The 18 mirrors that sailed halfway around the world in late December are just the first of 798 hexagonal pieces that will eventually combine to form one, well, extremely large 128-foot-wide mirror. If everything goes according to plan, that giant mirror — the largest optical and infrared telescope mirror in the world — will start gathering light from alien worlds, ancient galaxies, and supermassive black holes in 2028.
Even with the best modern glassworking facility, casting a telescope mirror larger than about 26 feet wide is still impractical. Most of the world’s largest telescopes have main mirrors that are really assemblies of many smaller mirrors, carefully aligned and mounted on a frame. Each of the ELT’s mirror segments is about 4.5 feet wide and less than two inches thick. The surface of the glass has to be perfectly smooth, and the margin for error is astronomically tiny: less than one-thousandth the width of a human hair.
“To achieve the required optical performance, the segments must be figured with a precision within fractions of the light wavelength. The average required surface quality of the segments is 15 nanometers,” Marc Cayrel, optomechanics project manager for the ELT, tells Inverse. “The full width of a human hair is about 70,000 nanometers.”
The mirror segments traveled from a manufacturing facility in Germany, where the glass gets cast, to another facility in France, where it’s polished with a microscopic beam of ions, which, as the ESO puts it, “sweeps the mirror surface and removes irregularities atom by atom.” This technique, called ion beam figuring, has been used on lots of other telescope mirrors, including those of the Keck Observatory in Hawai’i and the Gran Telescopio Canarias on the island of La Palma.
“The challenge has been to industrialize the existing techniques and processes so that the segments can be mass produced (to about one per day after ramp-up),” says Cayrel.
EXTREMELY SPECIAL SHIPPING
Each batch of mirrors, starting with the first 18, will have a long sea journey from France to Chile, and then a much shorter drive across the Atacama Desert to their eventual home atop Cerro Amazones.
Forget bubble-wrap and express mail: The mirrors must be shipped in temperature-controlled containers equipped with special air cushions, and each segment is tucked in a special bag filled with dry nitrogen to protect the thin sheets of glass from warping due to humidity or condensation, then installed on motion-dampers inside the container to protect it from vibrations, bumps, and other shocks.

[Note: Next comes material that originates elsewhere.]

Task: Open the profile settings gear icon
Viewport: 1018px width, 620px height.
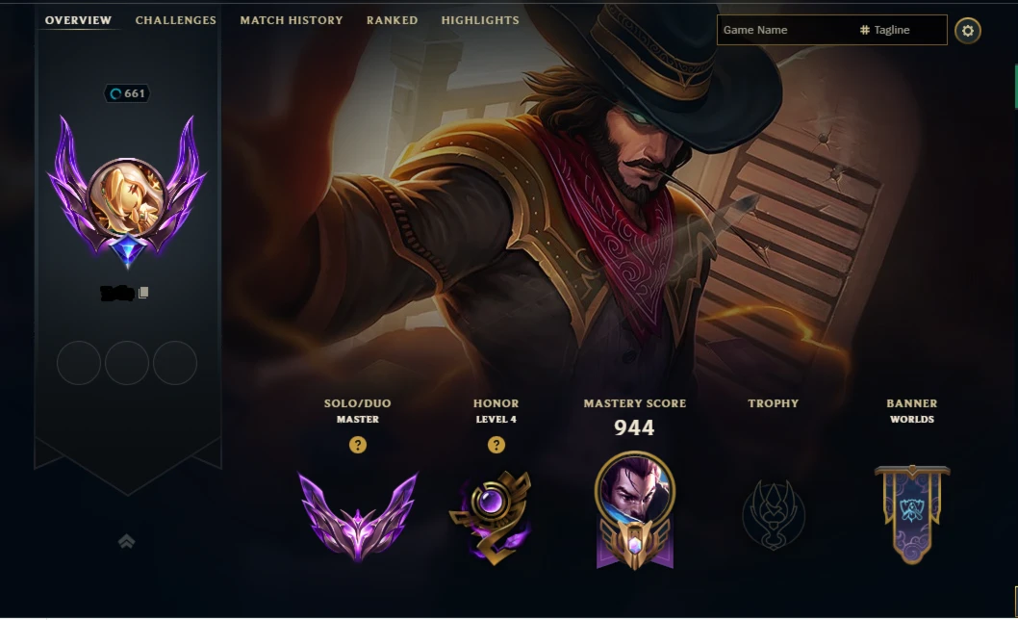Action: click(x=967, y=31)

“Although we maximize the protections of the segments, the maritime containers are transported to Chile using common commercial ships and routes,” says Cayrel. “The risk of damage is normally very low.”

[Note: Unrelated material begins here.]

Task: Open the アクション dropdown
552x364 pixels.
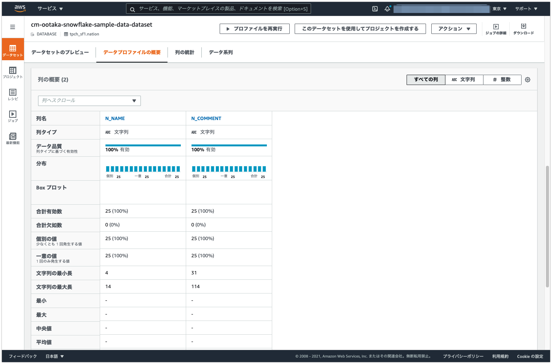Action: click(453, 29)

GIFT-WRAPPING IN SHINY SILVER
Now that they’re in Chile, the mirror segments still need to be carefully coated with an extremely thin — 150 nanometers — layer of silver. The Very Large Telescope, an array of four 8.2-meter telescopes atop nearby Cerro Paranal, also managed by the European Southern Observatory (which definitely has a consistent naming system), uses aluminum for its mirrors’ shiny metal coating.

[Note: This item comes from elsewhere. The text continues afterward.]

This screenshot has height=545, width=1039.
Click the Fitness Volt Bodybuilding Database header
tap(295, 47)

“By using a more reflective silver coating, the ELT will be able to gather more light — allowing ESO astronomers to observe the night sky in astonishing detail,” says Cayrel.
The silver coating will stick to the mirrors’ meticulously polished glass thanks to a technique called magnetron sputtering, which involves — to put it in very simple terms — applying a super-thin, super-smooth layer of silver to the mirror’s surface in a vacuum.
Once coated, the first 18 mirror segments will then have to wait patiently for their 780 siblings to join them. Once they are all together, all and then all 798 glass-and-silver hexagons will be carefully aligned to form the primary mirror of the ELT. That mirror will capture light from distant objects and reflect it onto a secondary mirror which, in turn, will reflect it onto instruments that will help astronomers make sense out of all those pixels.